* REQUIRED ACTION *
Return the records below exactly, leaving nothing out.

(Stored data entries)

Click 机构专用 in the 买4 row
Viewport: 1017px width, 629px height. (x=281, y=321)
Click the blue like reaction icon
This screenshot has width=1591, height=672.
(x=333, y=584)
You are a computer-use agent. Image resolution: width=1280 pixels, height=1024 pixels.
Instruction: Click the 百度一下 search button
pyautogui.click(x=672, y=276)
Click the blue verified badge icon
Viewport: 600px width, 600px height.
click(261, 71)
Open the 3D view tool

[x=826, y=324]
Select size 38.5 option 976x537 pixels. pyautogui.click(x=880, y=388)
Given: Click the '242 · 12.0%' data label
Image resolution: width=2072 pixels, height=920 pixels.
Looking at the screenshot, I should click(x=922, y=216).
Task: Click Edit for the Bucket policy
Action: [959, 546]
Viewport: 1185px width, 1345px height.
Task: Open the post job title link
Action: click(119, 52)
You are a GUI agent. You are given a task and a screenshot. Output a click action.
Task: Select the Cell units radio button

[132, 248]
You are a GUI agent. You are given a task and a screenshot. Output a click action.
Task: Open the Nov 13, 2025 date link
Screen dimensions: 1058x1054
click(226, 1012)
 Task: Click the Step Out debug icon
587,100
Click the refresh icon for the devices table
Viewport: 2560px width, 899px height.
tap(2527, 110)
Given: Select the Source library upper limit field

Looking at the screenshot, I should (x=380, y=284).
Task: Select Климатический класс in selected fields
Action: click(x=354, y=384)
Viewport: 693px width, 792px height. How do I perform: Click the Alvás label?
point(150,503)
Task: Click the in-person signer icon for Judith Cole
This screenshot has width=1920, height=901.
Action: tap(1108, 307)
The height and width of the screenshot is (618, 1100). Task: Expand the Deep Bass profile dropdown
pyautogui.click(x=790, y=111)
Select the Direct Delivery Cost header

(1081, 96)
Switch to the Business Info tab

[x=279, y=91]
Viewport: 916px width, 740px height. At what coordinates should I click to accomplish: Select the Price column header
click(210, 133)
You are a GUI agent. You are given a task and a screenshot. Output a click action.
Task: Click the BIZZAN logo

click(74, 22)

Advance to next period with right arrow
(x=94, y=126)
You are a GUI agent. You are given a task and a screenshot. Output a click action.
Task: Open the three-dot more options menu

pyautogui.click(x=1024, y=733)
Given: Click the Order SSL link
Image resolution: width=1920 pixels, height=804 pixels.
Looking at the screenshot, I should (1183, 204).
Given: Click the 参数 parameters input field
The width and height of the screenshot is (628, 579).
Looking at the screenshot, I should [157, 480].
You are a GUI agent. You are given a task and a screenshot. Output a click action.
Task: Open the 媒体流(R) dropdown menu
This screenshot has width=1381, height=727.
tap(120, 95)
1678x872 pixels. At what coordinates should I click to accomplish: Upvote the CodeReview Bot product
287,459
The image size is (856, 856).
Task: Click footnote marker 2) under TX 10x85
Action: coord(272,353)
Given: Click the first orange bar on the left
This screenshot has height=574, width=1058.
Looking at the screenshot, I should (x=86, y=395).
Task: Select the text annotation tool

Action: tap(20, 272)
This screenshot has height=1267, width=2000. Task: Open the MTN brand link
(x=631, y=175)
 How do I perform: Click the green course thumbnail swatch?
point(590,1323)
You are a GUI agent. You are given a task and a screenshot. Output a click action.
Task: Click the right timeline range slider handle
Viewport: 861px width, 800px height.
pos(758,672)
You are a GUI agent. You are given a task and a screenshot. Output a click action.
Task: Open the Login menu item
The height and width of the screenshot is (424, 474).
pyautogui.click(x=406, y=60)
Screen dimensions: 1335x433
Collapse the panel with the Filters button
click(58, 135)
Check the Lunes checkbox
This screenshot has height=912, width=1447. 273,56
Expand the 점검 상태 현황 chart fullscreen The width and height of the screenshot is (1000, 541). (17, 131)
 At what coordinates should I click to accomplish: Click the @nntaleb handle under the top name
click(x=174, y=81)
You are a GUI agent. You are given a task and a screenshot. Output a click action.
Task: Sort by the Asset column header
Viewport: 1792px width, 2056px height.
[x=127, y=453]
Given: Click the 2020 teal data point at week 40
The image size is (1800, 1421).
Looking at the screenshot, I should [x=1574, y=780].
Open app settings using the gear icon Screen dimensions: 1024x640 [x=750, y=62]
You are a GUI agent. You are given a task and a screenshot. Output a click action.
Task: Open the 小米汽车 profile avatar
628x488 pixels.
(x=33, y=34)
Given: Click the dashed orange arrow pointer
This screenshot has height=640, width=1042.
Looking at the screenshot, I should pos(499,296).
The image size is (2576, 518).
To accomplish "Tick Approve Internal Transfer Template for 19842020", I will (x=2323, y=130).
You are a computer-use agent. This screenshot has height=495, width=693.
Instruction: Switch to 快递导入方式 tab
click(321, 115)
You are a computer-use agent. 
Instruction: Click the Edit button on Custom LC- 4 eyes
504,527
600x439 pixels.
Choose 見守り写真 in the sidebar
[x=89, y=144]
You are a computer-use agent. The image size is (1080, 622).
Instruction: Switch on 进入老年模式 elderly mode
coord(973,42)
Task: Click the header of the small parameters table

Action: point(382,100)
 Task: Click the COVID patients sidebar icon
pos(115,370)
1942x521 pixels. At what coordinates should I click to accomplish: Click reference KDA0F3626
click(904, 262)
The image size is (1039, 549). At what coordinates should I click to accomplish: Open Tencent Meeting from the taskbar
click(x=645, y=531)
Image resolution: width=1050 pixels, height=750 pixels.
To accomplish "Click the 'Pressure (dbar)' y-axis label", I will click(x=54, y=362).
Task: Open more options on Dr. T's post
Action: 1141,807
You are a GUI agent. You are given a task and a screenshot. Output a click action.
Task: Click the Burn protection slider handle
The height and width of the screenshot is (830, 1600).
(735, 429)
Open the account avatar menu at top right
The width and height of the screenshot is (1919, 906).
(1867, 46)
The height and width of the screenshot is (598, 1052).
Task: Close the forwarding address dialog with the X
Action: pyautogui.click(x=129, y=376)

* RESPONSE TO THE TASK *
Click 机构专用 in the 买4 row
Viewport: 1017px width, 629px height. (x=281, y=321)
Click the blue like reaction icon
This screenshot has width=1591, height=672.
(x=333, y=584)
You are a computer-use agent. Image resolution: width=1280 pixels, height=1024 pixels.
Instruction: Click the 百度一下 search button
pyautogui.click(x=672, y=276)
Click the blue verified badge icon
Viewport: 600px width, 600px height.
click(261, 71)
Open the 3D view tool

[x=826, y=324]
Select size 38.5 option 976x537 pixels. pyautogui.click(x=880, y=388)
Given: Click the '242 · 12.0%' data label
Image resolution: width=2072 pixels, height=920 pixels.
Looking at the screenshot, I should click(x=922, y=216).
Task: Click Edit for the Bucket policy
Action: [959, 546]
Viewport: 1185px width, 1345px height.
Task: Open the post job title link
Action: click(119, 52)
You are a GUI agent. You are given a task and a screenshot. Output a click action.
Task: Select the Cell units radio button

[132, 248]
You are a GUI agent. You are given a task and a screenshot. Output a click action.
Task: Open the Nov 13, 2025 date link
Screen dimensions: 1058x1054
click(226, 1012)
 Task: Click the Step Out debug icon
587,100
Click the refresh icon for the devices table
Viewport: 2560px width, 899px height.
tap(2527, 110)
Given: Select the Source library upper limit field

Looking at the screenshot, I should (x=380, y=284).
Task: Select Климатический класс in selected fields
Action: click(x=354, y=384)
Viewport: 693px width, 792px height. How do I perform: Click the Alvás label?
point(150,503)
Task: Click the in-person signer icon for Judith Cole
This screenshot has width=1920, height=901.
Action: tap(1108, 307)
The height and width of the screenshot is (618, 1100). Task: Expand the Deep Bass profile dropdown
pyautogui.click(x=790, y=111)
Select the Direct Delivery Cost header

(1081, 96)
Switch to the Business Info tab

[x=279, y=91]
Viewport: 916px width, 740px height. At what coordinates should I click to accomplish: Select the Price column header
click(210, 133)
You are a GUI agent. You are given a task and a screenshot. Output a click action.
Task: Click the BIZZAN logo

click(74, 22)

Advance to next period with right arrow
(x=94, y=126)
You are a GUI agent. You are given a task and a screenshot. Output a click action.
Task: Open the three-dot more options menu

pyautogui.click(x=1024, y=733)
Given: Click the Order SSL link
Image resolution: width=1920 pixels, height=804 pixels.
Looking at the screenshot, I should (1183, 204).
Given: Click the 参数 parameters input field
The width and height of the screenshot is (628, 579).
Looking at the screenshot, I should [157, 480].
You are a GUI agent. You are given a task and a screenshot. Output a click action.
Task: Open the 媒体流(R) dropdown menu
This screenshot has width=1381, height=727.
tap(120, 95)
1678x872 pixels. At what coordinates should I click to accomplish: Upvote the CodeReview Bot product
287,459
The image size is (856, 856).
Task: Click footnote marker 2) under TX 10x85
Action: coord(272,353)
Given: Click the first orange bar on the left
This screenshot has height=574, width=1058.
Looking at the screenshot, I should (x=86, y=395).
Task: Select the text annotation tool

Action: tap(20, 272)
This screenshot has height=1267, width=2000. Task: Open the MTN brand link
(x=631, y=175)
 How do I perform: Click the green course thumbnail swatch?
point(590,1323)
You are a GUI agent. You are given a task and a screenshot. Output a click action.
Task: Click the right timeline range slider handle
Viewport: 861px width, 800px height.
pos(758,672)
You are a GUI agent. You are given a task and a screenshot. Output a click action.
Task: Open the Login menu item
The height and width of the screenshot is (424, 474).
pyautogui.click(x=406, y=60)
Screen dimensions: 1335x433
Collapse the panel with the Filters button
click(58, 135)
Check the Lunes checkbox
This screenshot has height=912, width=1447. 273,56
Expand the 점검 상태 현황 chart fullscreen The width and height of the screenshot is (1000, 541). (17, 131)
 At what coordinates should I click to accomplish: Click the @nntaleb handle under the top name
click(x=174, y=81)
You are a GUI agent. You are given a task and a screenshot. Output a click action.
Task: Sort by the Asset column header
Viewport: 1792px width, 2056px height.
[x=127, y=453]
Given: Click the 2020 teal data point at week 40
The image size is (1800, 1421).
Looking at the screenshot, I should [x=1574, y=780].
Open app settings using the gear icon Screen dimensions: 1024x640 [x=750, y=62]
You are a GUI agent. You are given a task and a screenshot. Output a click action.
Task: Open the 小米汽车 profile avatar
628x488 pixels.
(x=33, y=34)
Given: Click the dashed orange arrow pointer
This screenshot has height=640, width=1042.
Looking at the screenshot, I should pos(499,296).
The image size is (2576, 518).
To accomplish "Tick Approve Internal Transfer Template for 19842020", I will (x=2323, y=130).
You are a computer-use agent. This screenshot has height=495, width=693.
Instruction: Switch to 快递导入方式 tab
click(321, 115)
You are a computer-use agent. 
Instruction: Click the Edit button on Custom LC- 4 eyes
504,527
600x439 pixels.
Choose 見守り写真 in the sidebar
[x=89, y=144]
You are a computer-use agent. The image size is (1080, 622).
Instruction: Switch on 进入老年模式 elderly mode
coord(973,42)
Task: Click the header of the small parameters table

Action: point(382,100)
 Task: Click the COVID patients sidebar icon
pos(115,370)
1942x521 pixels. At what coordinates should I click to accomplish: Click reference KDA0F3626
click(904, 262)
The image size is (1039, 549). At what coordinates should I click to accomplish: Open Tencent Meeting from the taskbar
click(x=645, y=531)
Image resolution: width=1050 pixels, height=750 pixels.
To accomplish "Click the 'Pressure (dbar)' y-axis label", I will click(x=54, y=362).
Task: Open more options on Dr. T's post
Action: 1141,807
You are a GUI agent. You are given a task and a screenshot. Output a click action.
Task: Click the Burn protection slider handle
The height and width of the screenshot is (830, 1600).
(735, 429)
Open the account avatar menu at top right
The width and height of the screenshot is (1919, 906).
(1867, 46)
The height and width of the screenshot is (598, 1052).
Task: Close the forwarding address dialog with the X
Action: pyautogui.click(x=129, y=376)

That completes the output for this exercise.